### [REQUIRED ACTION]
Find every line below where the string "dimensions" shows up, and copy those lines.

### [SOURCE MATERIAL]
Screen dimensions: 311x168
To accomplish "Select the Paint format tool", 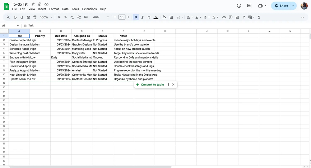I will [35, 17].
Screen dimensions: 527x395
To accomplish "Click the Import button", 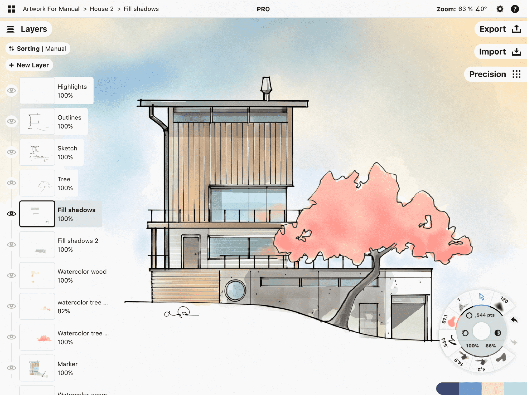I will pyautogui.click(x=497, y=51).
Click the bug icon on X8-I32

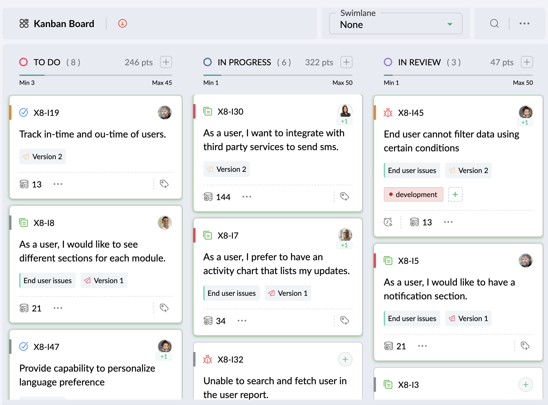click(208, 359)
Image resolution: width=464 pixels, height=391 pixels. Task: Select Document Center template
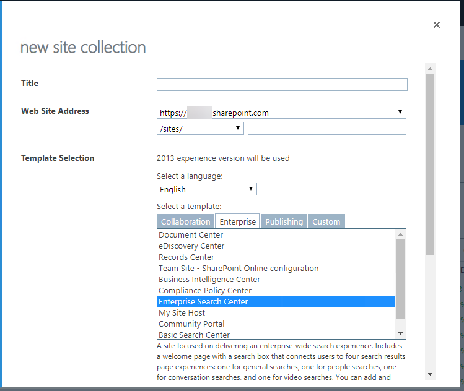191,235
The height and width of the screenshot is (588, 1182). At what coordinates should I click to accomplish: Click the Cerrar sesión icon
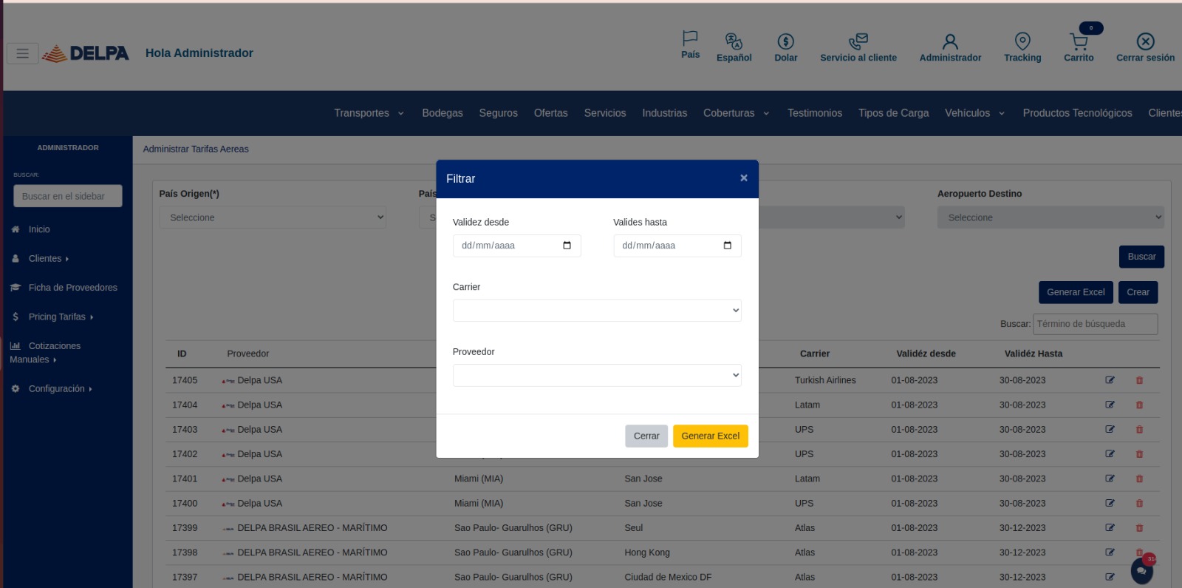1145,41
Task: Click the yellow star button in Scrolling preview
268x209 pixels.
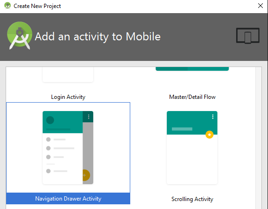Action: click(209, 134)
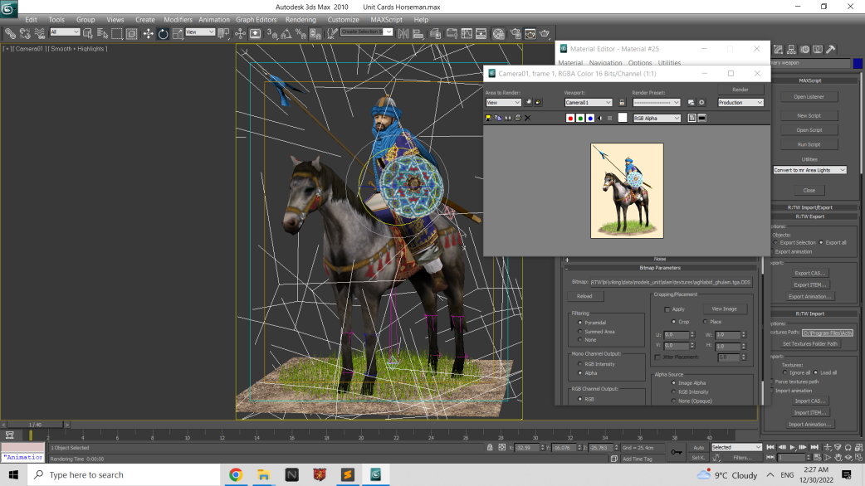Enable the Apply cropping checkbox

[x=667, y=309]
* * *
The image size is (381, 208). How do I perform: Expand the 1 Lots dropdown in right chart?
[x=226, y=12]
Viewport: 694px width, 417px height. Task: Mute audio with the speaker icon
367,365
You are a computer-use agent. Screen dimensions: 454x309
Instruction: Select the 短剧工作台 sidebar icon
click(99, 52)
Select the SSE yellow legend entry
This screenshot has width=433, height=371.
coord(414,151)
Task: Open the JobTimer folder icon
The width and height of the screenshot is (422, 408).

### [OUTPUT FOR THIS TASK]
Screen dimensions: 311x168
Screen dimensions: 527x395
You are a computer-use agent. Screen dimensions: 454x309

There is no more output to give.